Founded in 2013, FireFish Arts aims to create “a bold new vision and model of arts event-based civic engagement, commerce, and enterprise through which downtown Lorain, the community, and region can work toward building a renewed creative economy.”
Held three years ago, the organization’s inaugural FireFish Festival
, a music and arts festival that features visual art installations and fire performers, reportedly drew 10,000 attendees.
Now, organizers have just announced that this year’s event, which takes place from 5 to 10 p.m. on Oct. 6 and from 2 to 11 p.m. on Oct. 7, will expand to two days. It will feature a percussion parade that will culminate in the burning of the ceremonial fish, and Lorain’s store fronts and abandoned buildings will become makeshift art galleries along Broadway. The street itself will become a live piece of artwork including Kevin Jackson’s video installation. Even Lorain's old post office will be illuminated.

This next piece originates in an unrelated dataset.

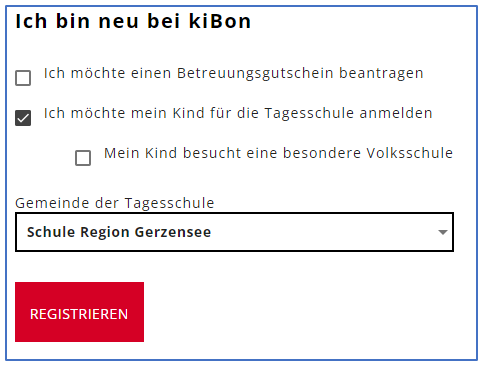
Task: Click the dropdown arrow icon of Gerzensee field
Action: click(443, 232)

“We are excited to expand the Festival this year to two days, offering more opportunity for Northeastern Ohioans of all ages to experience this unforgettable one-of-a-kind festival,” says Executive Director James Levin in a press release. “We are thrilled to be attracting high profile artists wanting to be a part of the creative FireFish experience and hope to continue to draw thousands of new visitors to this hidden gem on the water that is becoming known as an art mecca.”
Teen arts "apprentices" from the FireFish Arts Summer STEAM Academy, located this year at the new LCCC Campana Center of Ideation and Invention, will again create the festival's centerpiece, a giant FireFish sculpture that comes to life spewing fire.
“We are proud to support the FireFish Festival and cultural events in the communities where we live and work,” says Dee Lowery, president of the FirstEnergy Foundation, the festival's presenting sponsor. “This is just another way FirstEnergy works to improve the quality of life for all our customers.”